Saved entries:

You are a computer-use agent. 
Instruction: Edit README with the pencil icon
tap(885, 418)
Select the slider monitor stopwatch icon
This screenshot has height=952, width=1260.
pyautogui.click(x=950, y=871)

### PROBLEM
In the records above, retype exactly the lines from the one with "Instruction: Edit README with the pencil icon" through the last one.

### RESULT BELOW
Instruction: Edit README with the pencil icon
tap(885, 418)
Select the slider monitor stopwatch icon
This screenshot has height=952, width=1260.
pyautogui.click(x=950, y=871)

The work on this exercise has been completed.